§ Textabschnitt:
^^^^
Jäger hat die Vorwürfe stets dementiert

Der Untersuchungsauftrag der Kommission, die bis 2009 von Schäfer und seither von Paoli geleitet wurde, sei damit entscheidend limitiert worden. Jägers Nachfolger, der amtierende Rektor Hans-Jochen Schiewer, habe die offensichtliche Manipulation der Arbeitsaufträge trotz Versprechen nicht untersucht und damit Jäger gedeckt.

Die renommierten Wissenschaftler und Doping- und Korruptionsbekämpfer Professor Britta Bannenberg und Professor Werner Franke hatten die Kommission bereits 2010 (Bannenberg) beziehungsweise 2012 (Franke) verlassen. Die verbliebenen Kommissionsmitglieder stellen sich geschlossen hinter Paoli und tragen die Erklärung einstimmig mit. Dazu gehören zum Beispiel der schwedische Dopingforscher Bengt Saltin und Professor Gerhard Treutlein, Experte für Dopingprävention. Sie betrachten den ehemaligen Rektor Jäger als "persönlich verantwortlich für ihre Nichtinformation über den offiziellen Arbeitsauftrag" und für ihre "manipulative Des- und Falschinformation".

Jäger hat diese dokumentierten Vorwürfe dementiert und stets behauptet, der Arbeitsauftrag sei weder in Bezug auf den zu untersuchenden Doping-Zeitraum noch auf Personen und Forschungsarbeiten eingeschränkt gewesen. Dabei können sämtliche Kommissionsmitglieder aus der Praxis das Gegenteil belegen. Der amtierende Rektor Schiewer habe sich durch Untätigkeit, eine Untersuchung einzuleiten, den Behauptungen seines Vorgängers Jäger "ohne Einschränkung angeschlossen".

Jäger und Schiewer unterstellten wiederum dem ersten Kommissionsvorsitzenden Hans-Joachim Schäfer, er sei für die Einengung des Arbeitsauftrages rein auf die Abteilung Sportmedizin zuständig. Dagegen stellt die Paoli-Kommission fest: Schäfer sei "der offizielle Arbeitsauftrag in seiner Originalfassung oder Wortwahl niemals übergeben respektive mündlich bekannt gemacht worden".

Die Wahrheit über das Dopingsystem soll offenbar nicht ans Licht kommen

Was sind das für Zustände an der Uniklinik Freiburg, dem einstigen medizinischen Vorzeigeunternehmen des deutschen Sports, das von Dopingprofessoren wie Armin Klümper und Joseph Keul geprägt wurde?

Die Wahrheit über dieses Dopingsystem, das auch mit Steuermitteln finanziert wurde, soll offenbar nicht ans Tageslicht kommen. Wenngleich im Laufe der Jahrzehnte von unabhängigen Wissenschaftlern und Journalisten eine erschreckende Beweislast recherchiert wurde und die Schäfer-Kommission in ihrem Bericht 2009 das Telekom-Doping von 1995 bis 2006 dokumentierte, wehren sich die Granden der Universitätsklinik (und ihre Hintermänner in Sportverbänden, Bundes- und Landespolitik) bis heute vehement gegen eine umfassende Aufarbeitung.
^^^^
§ Vorliegende Angaben:
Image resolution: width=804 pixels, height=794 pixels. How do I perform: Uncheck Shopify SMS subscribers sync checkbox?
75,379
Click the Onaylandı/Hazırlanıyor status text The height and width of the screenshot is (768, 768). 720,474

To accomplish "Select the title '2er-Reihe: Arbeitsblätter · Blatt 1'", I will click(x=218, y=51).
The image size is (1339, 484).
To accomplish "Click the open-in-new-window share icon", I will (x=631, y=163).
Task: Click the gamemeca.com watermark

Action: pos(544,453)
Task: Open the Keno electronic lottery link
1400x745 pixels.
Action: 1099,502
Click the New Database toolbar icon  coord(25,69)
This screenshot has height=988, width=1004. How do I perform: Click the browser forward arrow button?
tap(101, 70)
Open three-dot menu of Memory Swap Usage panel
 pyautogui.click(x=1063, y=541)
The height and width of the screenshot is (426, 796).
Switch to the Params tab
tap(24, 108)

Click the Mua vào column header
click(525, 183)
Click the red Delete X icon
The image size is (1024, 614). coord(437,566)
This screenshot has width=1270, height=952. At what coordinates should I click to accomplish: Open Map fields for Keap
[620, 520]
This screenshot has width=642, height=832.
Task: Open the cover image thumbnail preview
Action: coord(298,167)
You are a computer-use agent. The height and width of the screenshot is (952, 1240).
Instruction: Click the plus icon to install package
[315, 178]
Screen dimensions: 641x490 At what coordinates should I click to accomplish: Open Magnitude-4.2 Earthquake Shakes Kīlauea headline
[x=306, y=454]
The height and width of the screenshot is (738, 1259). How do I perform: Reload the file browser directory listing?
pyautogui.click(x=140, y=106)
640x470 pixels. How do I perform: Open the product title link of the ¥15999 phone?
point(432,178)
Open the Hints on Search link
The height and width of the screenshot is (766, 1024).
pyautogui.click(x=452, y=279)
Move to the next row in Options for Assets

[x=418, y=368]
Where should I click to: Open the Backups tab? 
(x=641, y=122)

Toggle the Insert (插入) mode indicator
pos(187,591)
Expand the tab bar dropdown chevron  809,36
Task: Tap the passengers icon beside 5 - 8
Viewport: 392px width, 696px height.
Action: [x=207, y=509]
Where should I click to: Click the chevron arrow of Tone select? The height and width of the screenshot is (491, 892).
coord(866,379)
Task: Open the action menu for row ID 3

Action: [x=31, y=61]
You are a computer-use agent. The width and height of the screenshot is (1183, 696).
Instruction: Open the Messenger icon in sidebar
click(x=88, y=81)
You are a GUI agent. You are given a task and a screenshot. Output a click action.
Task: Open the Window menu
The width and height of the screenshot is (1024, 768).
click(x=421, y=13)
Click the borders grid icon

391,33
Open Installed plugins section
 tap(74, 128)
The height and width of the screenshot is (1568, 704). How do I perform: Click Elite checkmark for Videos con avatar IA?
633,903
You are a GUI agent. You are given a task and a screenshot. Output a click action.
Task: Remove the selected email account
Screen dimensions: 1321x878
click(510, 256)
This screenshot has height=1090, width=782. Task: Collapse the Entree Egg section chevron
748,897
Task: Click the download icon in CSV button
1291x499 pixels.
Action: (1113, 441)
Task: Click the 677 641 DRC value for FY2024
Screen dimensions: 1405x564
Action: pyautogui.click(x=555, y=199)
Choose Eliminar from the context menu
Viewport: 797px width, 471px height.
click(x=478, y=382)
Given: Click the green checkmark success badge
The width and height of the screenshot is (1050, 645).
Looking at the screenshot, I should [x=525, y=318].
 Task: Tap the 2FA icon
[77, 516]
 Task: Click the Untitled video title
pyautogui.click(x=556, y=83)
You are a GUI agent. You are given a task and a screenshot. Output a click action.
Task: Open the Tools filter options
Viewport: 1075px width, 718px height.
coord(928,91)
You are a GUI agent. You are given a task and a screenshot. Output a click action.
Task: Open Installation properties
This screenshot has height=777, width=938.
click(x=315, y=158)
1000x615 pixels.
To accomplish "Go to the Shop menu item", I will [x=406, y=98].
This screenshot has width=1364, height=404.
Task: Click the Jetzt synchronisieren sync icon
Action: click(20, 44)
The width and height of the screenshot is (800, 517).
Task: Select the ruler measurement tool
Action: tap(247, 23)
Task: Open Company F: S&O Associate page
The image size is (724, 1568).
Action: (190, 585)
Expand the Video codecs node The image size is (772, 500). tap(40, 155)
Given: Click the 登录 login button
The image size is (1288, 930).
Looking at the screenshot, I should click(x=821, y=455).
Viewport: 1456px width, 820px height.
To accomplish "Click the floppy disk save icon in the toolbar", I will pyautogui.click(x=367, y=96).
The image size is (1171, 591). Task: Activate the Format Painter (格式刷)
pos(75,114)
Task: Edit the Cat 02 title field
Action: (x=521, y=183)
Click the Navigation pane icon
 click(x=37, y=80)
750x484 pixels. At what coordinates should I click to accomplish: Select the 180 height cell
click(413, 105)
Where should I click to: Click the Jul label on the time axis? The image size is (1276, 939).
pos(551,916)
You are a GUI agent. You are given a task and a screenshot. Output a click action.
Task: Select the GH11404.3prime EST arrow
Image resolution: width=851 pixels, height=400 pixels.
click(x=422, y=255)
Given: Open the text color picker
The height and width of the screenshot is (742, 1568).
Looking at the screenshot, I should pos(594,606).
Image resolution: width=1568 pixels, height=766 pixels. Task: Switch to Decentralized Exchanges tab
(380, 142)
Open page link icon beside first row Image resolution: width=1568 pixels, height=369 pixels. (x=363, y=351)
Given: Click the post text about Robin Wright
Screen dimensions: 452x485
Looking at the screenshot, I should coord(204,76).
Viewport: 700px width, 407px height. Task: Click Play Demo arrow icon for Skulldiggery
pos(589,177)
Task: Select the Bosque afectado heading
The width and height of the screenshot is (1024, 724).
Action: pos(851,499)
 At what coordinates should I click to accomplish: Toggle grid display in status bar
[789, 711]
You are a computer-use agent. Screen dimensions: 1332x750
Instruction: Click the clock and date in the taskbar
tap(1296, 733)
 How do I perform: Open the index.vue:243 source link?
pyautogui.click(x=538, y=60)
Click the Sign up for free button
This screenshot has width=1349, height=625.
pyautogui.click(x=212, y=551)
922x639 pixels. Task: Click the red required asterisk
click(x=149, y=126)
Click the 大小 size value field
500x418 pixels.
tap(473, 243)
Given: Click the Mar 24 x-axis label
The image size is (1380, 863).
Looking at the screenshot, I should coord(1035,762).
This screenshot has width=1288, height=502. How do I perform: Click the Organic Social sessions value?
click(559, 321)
^^^^
§ Fragen zum Material:
1 – Warum hat der amtierende Rektor Schiewer laut dem Text über die Freiburger Dopingaufarbeitung seinen Vorgänger Jäger gedeckt? Antworten Sie in ein bis drei Sätzen.
2 – Nennen Sie alle Personen, die im Text über die Freiburger Dopingaufarbeitung mit Vor- und Nachnamen vorkommen.
3 – Schreiben Sie den Text über die Freiburger Dopingaufarbeitung ab seinem letzten Satz weiter.
Die Zeilen spielen dafür keine Rolle.

§ Ihre Antworten:
1 – Schiewer hat die offensichtliche Manipulation der Arbeitsaufträge nicht untersucht, obwohl er das versprochen hatte. Damit hat er Jäger gedeckt.

2 –
- Hans-Jochen Schiewer
- Britta Bannenberg
- Werner Franke
- Bengt Saltin
- Gerhard Treutlein
- Hans-Joachim Schäfer
- Armin Klümper
- Joseph Keul

3 –
Wie absurd ist es, dass Letizia Paoli drei Jahre nach ihrem Amtsantritt als Chefin der Evaluierungskommission die Originale der Arbeitsaufträge recherchieren muss? Dazu hatte es im Juni 2007 drei Beschlüsse des Vorstandes des Universitätsklinikums, des Fakultätsvorstandes der Medizinischen Fakultät und des Rektorats gegeben. Schäfer hat von diesen Beschlüssen erstmals im Frühjahr 2012 nach Befragung durch Paoli "Kenntnis erlangt".

Erst kürzlich hatte Jörg Rüdiger Siewert, Leitender Ärztlicher Direktor am Universitätsklinikum, Paoli in einem Interview scharf kritisiert und persönlich angegriffen. Die Universitätsleitung behauptete vergangene Woche per Pressemeldung, der Auftrag an die Kommission sei jederzeit klar gewesen und nie limitiert worden, weder zeitlich noch personell. Paoli wehrte sich gegen die Falschdarstellungen und Unterstellungen mit einer 18 Seiten umfassenden öffentlichen Stellungnahme. Nun legt sie 87 Seiten nach.

Paoli musste sich noch Jahre nach ihrem Amtsantritt Basisdokumente erarbeiten. Der ehemalige Rektor Jäger machte im Sommer 2012 sogar die Bemerkung, er könne den "inquisitorischen Fragenkatalog" von Paoli "nicht beantworten".

Der erste Evaluierungschef Schäfer indes beteiligt sich an der Aufklärung der entlarvenden Vorgänge am Universitätsklinikum Freiburg. Er schreibt an Paoli: "Ich habe das Hickhack um den Arbeitsauftrag an die Kommission, bei dem Sie keinesfalls Täter sondern das Hauptopfer waren, ziemlich satt. (...) Schade, dass die kleine Genugtuung darüber, in der Dopingkommission ordentlich gearbeitet zu haben, inzwischen wieder dem Frust über die Geschehnisse im Zusammenhang mit der Evaluierungskommission weicht."